PROBLEM TO WORK ON:
Reproduce the rows below verbatim, keeping every line as it stands.

Recorded data
#####

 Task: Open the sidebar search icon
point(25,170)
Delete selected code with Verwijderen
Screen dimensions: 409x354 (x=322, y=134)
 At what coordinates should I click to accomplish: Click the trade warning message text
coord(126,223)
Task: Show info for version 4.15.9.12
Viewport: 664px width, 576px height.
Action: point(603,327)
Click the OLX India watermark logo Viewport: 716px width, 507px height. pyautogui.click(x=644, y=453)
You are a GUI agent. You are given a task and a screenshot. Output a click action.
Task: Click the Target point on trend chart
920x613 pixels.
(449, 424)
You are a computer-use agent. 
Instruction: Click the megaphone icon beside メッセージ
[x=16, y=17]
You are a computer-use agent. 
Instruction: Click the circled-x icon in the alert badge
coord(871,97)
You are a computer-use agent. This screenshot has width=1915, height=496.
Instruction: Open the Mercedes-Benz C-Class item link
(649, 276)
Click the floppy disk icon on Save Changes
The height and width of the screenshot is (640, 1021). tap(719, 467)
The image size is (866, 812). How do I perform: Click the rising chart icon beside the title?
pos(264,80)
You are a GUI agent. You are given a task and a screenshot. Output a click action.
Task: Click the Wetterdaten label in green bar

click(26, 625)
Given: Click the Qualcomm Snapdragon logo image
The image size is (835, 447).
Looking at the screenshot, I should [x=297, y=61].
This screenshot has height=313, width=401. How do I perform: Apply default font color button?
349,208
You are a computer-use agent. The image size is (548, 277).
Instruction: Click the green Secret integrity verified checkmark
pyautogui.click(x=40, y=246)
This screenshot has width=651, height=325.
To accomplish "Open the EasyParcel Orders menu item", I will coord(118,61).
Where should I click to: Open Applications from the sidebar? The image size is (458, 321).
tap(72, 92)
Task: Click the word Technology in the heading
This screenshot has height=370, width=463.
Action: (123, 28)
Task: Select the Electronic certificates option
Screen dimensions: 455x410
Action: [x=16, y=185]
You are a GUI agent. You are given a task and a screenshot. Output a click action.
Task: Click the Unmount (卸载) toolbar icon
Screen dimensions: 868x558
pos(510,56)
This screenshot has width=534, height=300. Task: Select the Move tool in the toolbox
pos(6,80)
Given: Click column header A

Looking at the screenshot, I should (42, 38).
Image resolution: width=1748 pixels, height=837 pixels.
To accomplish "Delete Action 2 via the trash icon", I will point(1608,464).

#####

WRITTEN ANSWER:
 Task: Open the sidebar search icon
point(25,170)
Delete selected code with Verwijderen
Screen dimensions: 409x354 (x=322, y=134)
 At what coordinates should I click to accomplish: Click the trade warning message text
coord(126,223)
Task: Show info for version 4.15.9.12
Viewport: 664px width, 576px height.
Action: point(603,327)
Click the OLX India watermark logo Viewport: 716px width, 507px height. pyautogui.click(x=644, y=453)
You are a GUI agent. You are given a task and a screenshot. Output a click action.
Task: Click the Target point on trend chart
920x613 pixels.
(449, 424)
You are a computer-use agent. 
Instruction: Click the megaphone icon beside メッセージ
[x=16, y=17]
You are a computer-use agent. 
Instruction: Click the circled-x icon in the alert badge
coord(871,97)
You are a computer-use agent. This screenshot has width=1915, height=496.
Instruction: Open the Mercedes-Benz C-Class item link
(649, 276)
Click the floppy disk icon on Save Changes
The height and width of the screenshot is (640, 1021). tap(719, 467)
The image size is (866, 812). How do I perform: Click the rising chart icon beside the title?
pos(264,80)
You are a GUI agent. You are given a task and a screenshot. Output a click action.
Task: Click the Wetterdaten label in green bar

click(26, 625)
Given: Click the Qualcomm Snapdragon logo image
The image size is (835, 447).
Looking at the screenshot, I should [x=297, y=61].
This screenshot has height=313, width=401. How do I perform: Apply default font color button?
349,208
You are a computer-use agent. The image size is (548, 277).
Instruction: Click the green Secret integrity verified checkmark
pyautogui.click(x=40, y=246)
This screenshot has width=651, height=325.
To accomplish "Open the EasyParcel Orders menu item", I will coord(118,61).
Where should I click to: Open Applications from the sidebar? The image size is (458, 321).
tap(72, 92)
Task: Click the word Technology in the heading
This screenshot has height=370, width=463.
Action: (123, 28)
Task: Select the Electronic certificates option
Screen dimensions: 455x410
Action: [x=16, y=185]
You are a GUI agent. You are given a task and a screenshot. Output a click action.
Task: Click the Unmount (卸载) toolbar icon
Screen dimensions: 868x558
pos(510,56)
This screenshot has width=534, height=300. Task: Select the Move tool in the toolbox
pos(6,80)
Given: Click column header A

Looking at the screenshot, I should (42, 38).
Image resolution: width=1748 pixels, height=837 pixels.
To accomplish "Delete Action 2 via the trash icon", I will point(1608,464).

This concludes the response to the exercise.